Educational Codeforces Round 132 (Rated for Div. 2) ABD

Educational Codeforces Round 132 (Rated for Div. 2)

传送门

A - Three Doors

只有三扇门，模拟每一个门后面是否有钥匙打开新的门即可

点击查看代码

#include <bits/stdc++.h>
using namespace std;
typedef long long ll;
typedef double lf;
#define int ll
#define lfor(i,a,b) for(int i=(a);i<=b;i++)
#define rfor(i,a,b) for(int i=(b);i>=a;i--)
#define mem(a,b) memset(a,b,sizeof(a))
#define fi first
#define se second
#define pb push_back
#define mp make_pair
#define _IOS (ios::sync_with_stdio(0),cin.tie(0),0)
#define db(i) printf("%d ",i);
#define endl "\n"
#define AC return
#define yes cout<<"YES"<<endl
#define no cout<<"NO"<<endl
const int N=200005;
const int inf=0x3f3f3f3f;
const ll INF=~0ull>>2;
const ll mod=1e9+7;
ll read(){ll x; if(scanf("%lld",&x)==-1)exit(0); return x;}
const lf pi=acos(-1.0);
lf readf(){lf x; if(scanf("%lf",&x)==-1)exit(0); return x;}
typedef pair<ll,ll> pii;
ll mul(ll a,ll b,ll m=mod){return a*b%m;}
ll qmul(ll x, ll y, ll mod){ll ret = 0;while(y) {if(y & 1) ret = (ret + x) % mod;x = x * 2 % mod;y >>= 1;}return ret;}
ll qpow(ll a,ll b,ll m=mod){ll ans=1; for(;b;a=mul(a,a,m),b>>=1)if(b&1)ans=mul(ans,a,m); return ans;}
ll gcd(ll a,ll b){return b==0?a:gcd(b,a%b);}
void exgcd(ll a,ll b,ll &d,ll &x,ll &y){ if(!b)d=a,x=1,y=0;else exgcd(b,a%b,d,y,x),y-=x*(a/b);}
ll gcdinv(ll v,ll m=mod){ ll d,x,y;exgcd(v,m,d,x,y);return (x%m+m)%m;}
ll getinv(ll v,ll m=mod){ return qpow(v,m-2,m);}
ll qpows(ll a,ll b,ll m=mod){if(b>=0)return qpow(a,b,m);else return getinv(qpow(a,-b,m),m);}
int a[5];
void Solve(){
    int n;
    cin>>n;
    for(int i=1;i<=3;i++){
        cin>>a[i];
    }
    int ans=1;
    while(true){
        int t=n;
        n=a[t];
        ans++;
        if(n==0){
            no;
            return;
        }
        if(ans==3)

- **数据集记录**:
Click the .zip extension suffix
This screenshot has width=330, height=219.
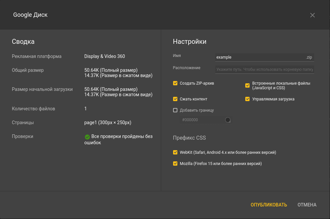(309, 57)
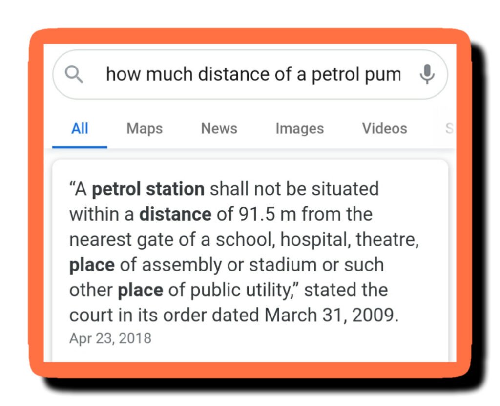Select the All results tab
500x406 pixels.
coord(80,129)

- **任务列表**:
[A] 根据前面的题解，回答以下问题：
(i) 题解所属比赛的完整名称是什么？
(ii) A 题的题目名称是什么？
(iii) 代码中常量 N 被赋予的值是多少？
[B] 返回上述记录中所有含有字符串"height"的行，区分大小写。

- **答复**:
[A]
(i) Educational Codeforces Round 132 (Rated for Div. 2)
(ii) Three Doors
(iii) 200005

[B]
This screenshot has width=330, height=219.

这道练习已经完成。